What you will do:
Convert every line of the material below into a JSON list of strings, one string per line, leaving out blank lines.

Exercise materials:
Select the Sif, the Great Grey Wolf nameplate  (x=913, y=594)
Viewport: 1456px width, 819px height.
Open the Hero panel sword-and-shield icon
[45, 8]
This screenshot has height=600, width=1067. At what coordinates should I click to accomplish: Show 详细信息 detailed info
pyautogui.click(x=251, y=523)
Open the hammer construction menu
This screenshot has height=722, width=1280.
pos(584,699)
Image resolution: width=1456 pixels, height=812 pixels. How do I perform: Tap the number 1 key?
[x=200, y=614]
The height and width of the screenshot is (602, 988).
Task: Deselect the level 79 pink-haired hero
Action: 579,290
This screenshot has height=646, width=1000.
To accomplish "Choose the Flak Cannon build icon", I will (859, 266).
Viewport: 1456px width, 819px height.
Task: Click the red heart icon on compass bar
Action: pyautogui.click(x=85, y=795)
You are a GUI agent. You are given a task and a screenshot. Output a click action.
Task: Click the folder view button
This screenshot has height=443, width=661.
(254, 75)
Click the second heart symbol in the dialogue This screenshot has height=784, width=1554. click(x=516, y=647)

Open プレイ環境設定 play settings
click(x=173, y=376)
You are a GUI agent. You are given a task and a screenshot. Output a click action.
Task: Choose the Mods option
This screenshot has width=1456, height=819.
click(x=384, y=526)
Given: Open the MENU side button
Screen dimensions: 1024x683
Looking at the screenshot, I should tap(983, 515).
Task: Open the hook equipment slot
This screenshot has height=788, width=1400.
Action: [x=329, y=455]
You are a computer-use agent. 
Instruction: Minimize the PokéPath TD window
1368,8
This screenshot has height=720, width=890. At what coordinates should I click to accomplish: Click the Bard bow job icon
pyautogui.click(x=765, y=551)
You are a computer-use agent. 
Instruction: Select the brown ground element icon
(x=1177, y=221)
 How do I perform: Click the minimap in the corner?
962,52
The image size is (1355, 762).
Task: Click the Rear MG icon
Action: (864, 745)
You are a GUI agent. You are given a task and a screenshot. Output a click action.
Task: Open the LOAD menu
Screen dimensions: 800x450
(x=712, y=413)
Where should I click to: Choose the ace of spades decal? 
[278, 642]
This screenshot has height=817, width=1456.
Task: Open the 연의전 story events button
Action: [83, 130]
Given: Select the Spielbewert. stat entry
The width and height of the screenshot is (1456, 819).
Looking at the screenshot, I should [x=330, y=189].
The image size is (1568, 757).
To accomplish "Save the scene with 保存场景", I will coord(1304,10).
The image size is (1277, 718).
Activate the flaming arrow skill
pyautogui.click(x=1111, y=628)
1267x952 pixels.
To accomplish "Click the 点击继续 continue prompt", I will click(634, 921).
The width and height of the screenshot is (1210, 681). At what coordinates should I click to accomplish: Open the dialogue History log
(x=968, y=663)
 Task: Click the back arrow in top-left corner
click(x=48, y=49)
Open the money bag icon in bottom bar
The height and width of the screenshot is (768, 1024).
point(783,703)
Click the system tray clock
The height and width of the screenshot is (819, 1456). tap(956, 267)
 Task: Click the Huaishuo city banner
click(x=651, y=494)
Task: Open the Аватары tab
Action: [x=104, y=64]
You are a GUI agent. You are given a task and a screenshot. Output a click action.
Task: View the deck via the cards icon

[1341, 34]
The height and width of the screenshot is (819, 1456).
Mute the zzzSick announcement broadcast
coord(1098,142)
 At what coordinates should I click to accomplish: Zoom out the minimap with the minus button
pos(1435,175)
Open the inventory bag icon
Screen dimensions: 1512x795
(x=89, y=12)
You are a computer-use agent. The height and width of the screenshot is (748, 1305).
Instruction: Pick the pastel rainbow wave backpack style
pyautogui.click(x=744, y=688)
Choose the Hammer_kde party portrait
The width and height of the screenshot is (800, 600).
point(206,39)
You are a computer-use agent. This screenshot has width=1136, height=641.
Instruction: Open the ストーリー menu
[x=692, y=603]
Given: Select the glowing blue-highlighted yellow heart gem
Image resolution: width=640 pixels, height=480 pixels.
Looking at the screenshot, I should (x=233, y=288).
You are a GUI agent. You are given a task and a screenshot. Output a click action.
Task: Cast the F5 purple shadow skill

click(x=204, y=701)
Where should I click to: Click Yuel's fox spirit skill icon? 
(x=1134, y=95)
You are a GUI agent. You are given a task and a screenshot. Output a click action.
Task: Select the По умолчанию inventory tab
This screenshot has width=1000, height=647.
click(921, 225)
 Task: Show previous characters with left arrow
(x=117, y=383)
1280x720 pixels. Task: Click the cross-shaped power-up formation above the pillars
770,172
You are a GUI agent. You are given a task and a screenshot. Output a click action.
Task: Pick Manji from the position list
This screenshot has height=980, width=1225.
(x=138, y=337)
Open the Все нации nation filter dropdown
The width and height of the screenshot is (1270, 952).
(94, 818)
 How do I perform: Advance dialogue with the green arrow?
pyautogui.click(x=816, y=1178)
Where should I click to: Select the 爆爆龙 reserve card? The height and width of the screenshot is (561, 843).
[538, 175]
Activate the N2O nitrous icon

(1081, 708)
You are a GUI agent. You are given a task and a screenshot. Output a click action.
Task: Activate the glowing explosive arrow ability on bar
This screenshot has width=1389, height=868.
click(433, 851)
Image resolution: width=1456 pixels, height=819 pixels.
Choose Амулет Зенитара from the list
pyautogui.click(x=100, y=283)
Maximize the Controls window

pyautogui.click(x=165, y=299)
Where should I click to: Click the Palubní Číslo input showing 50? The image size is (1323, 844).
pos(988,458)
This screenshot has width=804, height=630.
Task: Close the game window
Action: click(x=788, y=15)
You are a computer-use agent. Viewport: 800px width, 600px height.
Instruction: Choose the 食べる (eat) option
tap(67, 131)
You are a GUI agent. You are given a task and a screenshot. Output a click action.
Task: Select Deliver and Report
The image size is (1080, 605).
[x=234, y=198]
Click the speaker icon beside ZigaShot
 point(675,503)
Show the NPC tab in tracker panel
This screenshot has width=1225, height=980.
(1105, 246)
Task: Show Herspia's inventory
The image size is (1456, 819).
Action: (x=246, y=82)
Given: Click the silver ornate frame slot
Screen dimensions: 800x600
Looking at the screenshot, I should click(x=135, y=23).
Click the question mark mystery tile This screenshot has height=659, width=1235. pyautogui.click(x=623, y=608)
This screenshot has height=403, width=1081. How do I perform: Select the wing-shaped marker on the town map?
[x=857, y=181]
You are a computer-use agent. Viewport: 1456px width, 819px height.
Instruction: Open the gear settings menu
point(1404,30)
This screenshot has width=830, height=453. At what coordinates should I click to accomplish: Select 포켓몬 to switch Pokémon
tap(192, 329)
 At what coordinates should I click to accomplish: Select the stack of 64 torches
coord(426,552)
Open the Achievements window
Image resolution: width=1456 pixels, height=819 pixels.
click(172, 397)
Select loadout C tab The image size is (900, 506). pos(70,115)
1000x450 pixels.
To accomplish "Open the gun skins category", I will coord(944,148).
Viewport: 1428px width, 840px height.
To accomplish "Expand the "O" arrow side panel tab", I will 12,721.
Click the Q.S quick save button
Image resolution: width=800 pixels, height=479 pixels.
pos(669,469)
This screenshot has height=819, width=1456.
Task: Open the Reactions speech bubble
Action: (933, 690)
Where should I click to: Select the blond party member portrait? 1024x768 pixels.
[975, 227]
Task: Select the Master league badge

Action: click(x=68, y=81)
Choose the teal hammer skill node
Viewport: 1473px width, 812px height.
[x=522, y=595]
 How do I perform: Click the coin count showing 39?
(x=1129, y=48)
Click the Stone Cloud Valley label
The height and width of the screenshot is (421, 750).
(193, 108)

Full answer:
[
  "Select the Sif, the Great Grey Wolf nameplate  (x=913, y=594)",
  "Viewport: 1456px width, 819px height.",
  "Open the Hero panel sword-and-shield icon",
  "[45, 8]",
  "This screenshot has height=600, width=1067. At what coordinates should I click to accomplish: Show 详细信息 detailed info",
  "pyautogui.click(x=251, y=523)",
  "Open the hammer construction menu",
  "This screenshot has height=722, width=1280.",
  "pos(584,699)",
  "Image resolution: width=1456 pixels, height=812 pixels. How do I perform: Tap the number 1 key?",
  "[x=200, y=614]",
  "The height and width of the screenshot is (602, 988).",
  "Task: Deselect the level 79 pink-haired hero",
  "Action: 579,290",
  "This screenshot has height=646, width=1000.",
  "To accomplish \"Choose the Flak Cannon build icon\", I will (859, 266).",
  "Viewport: 1456px width, 819px height.",
  "Task: Click the red heart icon on compass bar",
  "Action: pyautogui.click(x=85, y=795)",
  "You are a GUI agent. You are given a task and a screenshot. Output a click action.",
  "Task: Click the folder view button",
  "This screenshot has height=443, width=661.",
  "(254, 75)",
  "Click the second heart symbol in the dialogue This screenshot has height=784, width=1554. click(x=516, y=647)",
  "Open プレイ環境設定 play settings",
  "click(x=173, y=376)",
  "You are a GUI agent. You are given a task and a screenshot. Output a click action.",
  "Task: Choose the Mods option",
  "This screenshot has width=1456, height=819.",
  "click(x=384, y=526)",
  "Given: Open the MENU side button",
  "Screen dimensions: 1024x683",
  "Looking at the screenshot, I should tap(983, 515).",
  "Task: Open the hook equipment slot",
  "This screenshot has height=788, width=1400.",
  "Action: [x=329, y=455]",
  "You are a computer-use agent. ",
  "Instruction: Minimize the PokéPath TD window",
  "1368,8",
  "This screenshot has height=720, width=890. At what coordinates should I click to accomplish: Click the Bard bow job icon",
  "pyautogui.click(x=765, y=551)",
  "You are a computer-use agent. ",
  "Instruction: Select the brown ground element icon",
  "(x=1177, y=221)",
  " How do I perform: Click the minimap in the corner?",
  "962,52",
  "The image size is (1355, 762).",
  "Task: Click the Rear MG icon",
  "Action: (864, 745)",
  "You are a GUI agent. You are given a task and a screenshot. Output a click action.",
  "Task: Open the LOAD menu",
  "Screen dimensions: 800x450",
  "(x=712, y=413)",
  "Where should I click to: Choose the ace of spades decal? ",
  "[278, 642]",
  "This screenshot has height=817, width=1456.",
  "Task: Open the 연의전 story events button",
  "Action: [83, 130]",
  "Given: Select the Spielbewert. stat entry",
  "The width and height of the screenshot is (1456, 819).",
  "Looking at the screenshot, I should [x=330, y=189].",
  "The image size is (1568, 757).",
  "To accomplish \"Save the scene with 保存场景\", I will coord(1304,10).",
  "The image size is (1277, 718).",
  "Activate the flaming arrow skill",
  "pyautogui.click(x=1111, y=628)",
  "1267x952 pixels.",
  "To accomplish \"Click the 点击继续 continue prompt\", I will click(634, 921).",
  "The width and height of the screenshot is (1210, 681). At what coordinates should I click to accomplish: Open the dialogue History log",
  "(x=968, y=663)",
  " Task: Click the back arrow in top-left corner",
  "click(x=48, y=49)",
  "Open the money bag icon in bottom bar",
  "The height and width of the screenshot is (768, 1024).",
  "point(783,703)",
  "Click the system tray clock",
  "The height and width of the screenshot is (819, 1456). tap(956, 267)",
  " Task: Click the Huaishuo city banner",
  "click(x=651, y=494)",
  "Task: Open the Аватары tab",
  "Action: [x=104, y=64]",
  "You are a GUI agent. You are given a task and a screenshot. Output a click action.",
  "Task: View the deck via the cards icon",
  "[1341, 34]",
  "The height and width of the screenshot is (819, 1456).",
  "Mute the zzzSick announcement broadcast",
  "coord(1098,142)",
  " At what coordinates should I click to accomplish: Zoom out the minimap with the minus button",
  "pos(1435,175)",
  "Open the inventory bag icon",
  "Screen dimensions: 1512x795",
  "(x=89, y=12)",
  "You are a computer-use agent. The height and width of the screenshot is (748, 1305).",
  "Instruction: Pick the pastel rainbow wave backpack style",
  "pyautogui.click(x=744, y=688)",
  "Choose the Hammer_kde party portrait",
  "The width and height of the screenshot is (800, 600).",
  "point(206,39)",
  "You are a computer-use agent. This screenshot has width=1136, height=641.",
  "Instruction: Open the ストーリー menu",
  "[x=692, y=603]",
  "Given: Select the glowing blue-highlighted yellow heart gem",
  "Image resolution: width=640 pixels, height=480 pixels.",
  "Looking at the screenshot, I should (x=233, y=288).",
  "You are a GUI agent. You are given a task and a screenshot. Output a click action.",
  "Task: Cast the F5 purple shadow skill",
  "click(x=204, y=701)",
  "Where should I click to: Click Yuel's fox spirit skill icon? ",
  "(x=1134, y=95)",
  "You are a GUI agent. You are given a task and a screenshot. Output a click action.",
  "Task: Select the По умолчанию inventory tab",
  "This screenshot has width=1000, height=647.",
  "click(921, 225)",
  " Task: Show previous characters with left arrow",
  "(x=117, y=383)",
  "1280x720 pixels. Task: Click the cross-shaped power-up formation above the pillars",
  "770,172",
  "You are a GUI agent. You are given a task and a screenshot. Output a click action.",
  "Task: Pick Manji from the position list",
  "This screenshot has height=980, width=1225.",
  "(x=138, y=337)",
  "Open the Все нации nation filter dropdown",
  "The width and height of the screenshot is (1270, 952).",
  "(94, 818)",
  " How do I perform: Advance dialogue with the green arrow?",
  "pyautogui.click(x=816, y=1178)",
  "Where should I click to: Select the 爆爆龙 reserve card? The height and width of the screenshot is (561, 843).",
  "[538, 175]",
  "Activate the N2O nitrous icon",
  "(1081, 708)",
  "You are a GUI agent. You are given a task and a screenshot. Output a click action.",
  "Task: Activate the glowing explosive arrow ability on bar",
  "This screenshot has width=1389, height=868.",
  "click(433, 851)",
  "Image resolution: width=1456 pixels, height=819 pixels.",
  "Choose Амулет Зенитара from the list",
  "pyautogui.click(x=100, y=283)",
  "Maximize the Controls window",
  "pyautogui.click(x=165, y=299)",
  "Where should I click to: Click the Palubní Číslo input showing 50? The image size is (1323, 844).",
  "pos(988,458)",
  "This screenshot has width=804, height=630.",
  "Task: Close the game window",
  "Action: click(x=788, y=15)",
  "You are a computer-use agent. Viewport: 800px width, 600px height.",
  "Instruction: Choose the 食べる (eat) option",
  "tap(67, 131)",
  "You are a GUI agent. You are given a task and a screenshot. Output a click action.",
  "Task: Select Deliver and Report",
  "The image size is (1080, 605).",
  "[x=234, y=198]",
  "Click the speaker icon beside ZigaShot",
  " point(675,503)",
  "Show the NPC tab in tracker panel",
  "This screenshot has width=1225, height=980.",
  "(1105, 246)",
  "Task: Show Herspia's inventory",
  "The image size is (1456, 819).",
  "Action: (x=246, y=82)",
  "Given: Click the silver ornate frame slot",
  "Screen dimensions: 800x600",
  "Looking at the screenshot, I should click(x=135, y=23).",
  "Click the question mark mystery tile This screenshot has height=659, width=1235. pyautogui.click(x=623, y=608)",
  "This screenshot has height=403, width=1081. How do I perform: Select the wing-shaped marker on the town map?",
  "[x=857, y=181]",
  "You are a computer-use agent. Viewport: 1456px width, 819px height.",
  "Instruction: Open the gear settings menu",
  "point(1404,30)",
  "This screenshot has width=830, height=453. At what coordinates should I click to accomplish: Select 포켓몬 to switch Pokémon",
  "tap(192, 329)",
  " At what coordinates should I click to accomplish: Select the stack of 64 torches",
  "coord(426,552)",
  "Open the Achievements window",
  "Image resolution: width=1456 pixels, height=819 pixels.",
  "click(172, 397)",
  "Select loadout C tab The image size is (900, 506). pos(70,115)",
  "1000x450 pixels.",
  "To accomplish \"Open the gun skins category\", I will coord(944,148).",
  "Viewport: 1428px width, 840px height.",
  "To accomplish \"Expand the \"O\" arrow side panel tab\", I will 12,721.",
  "Click the Q.S quick save button",
  "Image resolution: width=800 pixels, height=479 pixels.",
  "pos(669,469)",
  "This screenshot has height=819, width=1456.",
  "Task: Open the Reactions speech bubble",
  "Action: (933, 690)",
  "Where should I click to: Select the blond party member portrait? 1024x768 pixels.",
  "[975, 227]",
  "Task: Select the Master league badge",
  "Action: click(x=68, y=81)",
  "Choose the teal hammer skill node",
  "Viewport: 1473px width, 812px height.",
  "[x=522, y=595]",
  " How do I perform: Click the coin count showing 39?",
  "(x=1129, y=48)",
  "Click the Stone Cloud Valley label",
  "The height and width of the screenshot is (421, 750).",
  "(193, 108)"
]